Input material
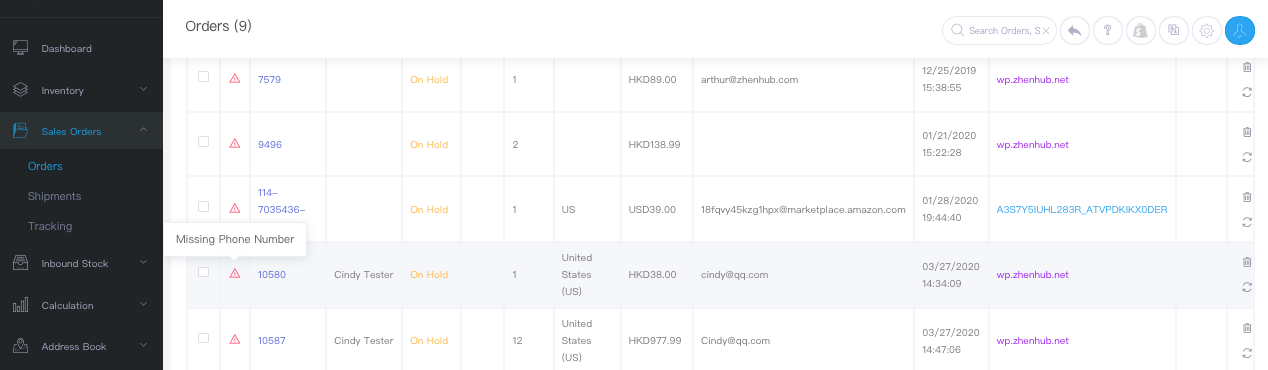The width and height of the screenshot is (1268, 370).
Task: Open Shipments in the sidebar
Action: 55,196
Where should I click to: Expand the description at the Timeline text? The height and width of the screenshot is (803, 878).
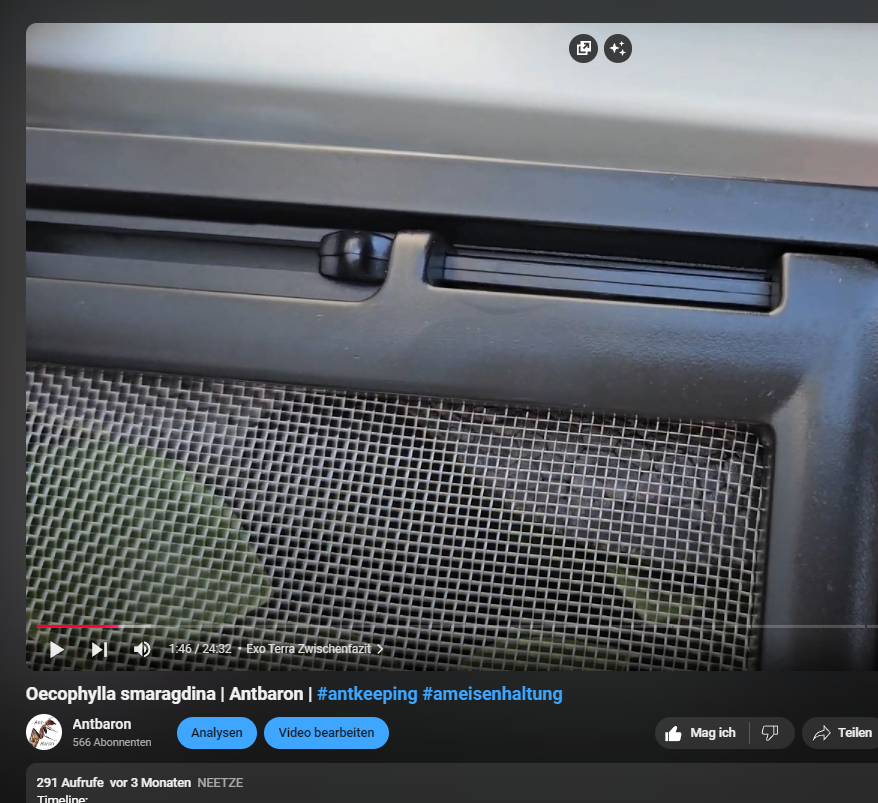(x=62, y=798)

What to work on
Transcribe only the lines between the line containing "Where should I" and the final line of the listing, inclusive, exactly as they appear; no pictures are to be included.

Written answer
Where should I click to: Expand the description at the Timeline text? The height and width of the screenshot is (803, 878).
(x=62, y=798)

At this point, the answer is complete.